- _Task item_
Below are some records; output exactly the lines from the line with "PDF-utskrift (244, 65)" to the line with "Редакция (22, 2438)", both ends kept, and nothing more.

Stored items:
● ● ● ●

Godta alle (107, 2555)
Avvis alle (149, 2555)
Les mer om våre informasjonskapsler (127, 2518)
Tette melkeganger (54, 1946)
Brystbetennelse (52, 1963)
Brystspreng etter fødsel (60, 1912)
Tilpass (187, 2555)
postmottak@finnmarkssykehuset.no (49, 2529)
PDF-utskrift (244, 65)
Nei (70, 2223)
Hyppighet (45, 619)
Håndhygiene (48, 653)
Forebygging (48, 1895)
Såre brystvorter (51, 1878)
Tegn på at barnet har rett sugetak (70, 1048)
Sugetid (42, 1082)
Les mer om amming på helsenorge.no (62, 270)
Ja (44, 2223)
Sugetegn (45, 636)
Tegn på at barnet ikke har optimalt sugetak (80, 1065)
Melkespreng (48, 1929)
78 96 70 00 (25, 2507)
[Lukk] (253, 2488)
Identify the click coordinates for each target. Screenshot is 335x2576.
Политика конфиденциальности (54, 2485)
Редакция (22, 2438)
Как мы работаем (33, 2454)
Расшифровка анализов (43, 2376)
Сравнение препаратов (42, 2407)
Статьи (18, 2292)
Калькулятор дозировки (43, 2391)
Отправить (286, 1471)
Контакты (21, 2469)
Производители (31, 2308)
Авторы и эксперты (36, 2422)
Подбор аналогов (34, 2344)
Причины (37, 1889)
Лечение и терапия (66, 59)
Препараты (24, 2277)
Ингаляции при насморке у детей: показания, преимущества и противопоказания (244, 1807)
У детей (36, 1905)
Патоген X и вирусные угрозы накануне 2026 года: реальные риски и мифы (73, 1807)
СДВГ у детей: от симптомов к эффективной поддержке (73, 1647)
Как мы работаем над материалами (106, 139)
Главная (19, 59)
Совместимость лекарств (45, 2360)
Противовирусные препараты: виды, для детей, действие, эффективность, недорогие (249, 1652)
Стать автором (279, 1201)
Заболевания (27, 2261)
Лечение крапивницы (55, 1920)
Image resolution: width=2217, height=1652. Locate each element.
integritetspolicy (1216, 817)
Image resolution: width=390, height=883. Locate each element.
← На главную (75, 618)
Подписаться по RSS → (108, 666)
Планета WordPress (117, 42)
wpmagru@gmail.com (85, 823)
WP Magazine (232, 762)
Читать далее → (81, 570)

● ● ● ●

- _The answer_
PDF-utskrift (244, 65)
Nei (70, 2223)
Hyppighet (45, 619)
Håndhygiene (48, 653)
Forebygging (48, 1895)
Såre brystvorter (51, 1878)
Tegn på at barnet har rett sugetak (70, 1048)
Sugetid (42, 1082)
Les mer om amming på helsenorge.no (62, 270)
Ja (44, 2223)
Sugetegn (45, 636)
Tegn på at barnet ikke har optimalt sugetak (80, 1065)
Melkespreng (48, 1929)
78 96 70 00 (25, 2507)
[Lukk] (253, 2488)
Identify the click coordinates for each target. Screenshot is 335x2576.
Политика конфиденциальности (54, 2485)
Редакция (22, 2438)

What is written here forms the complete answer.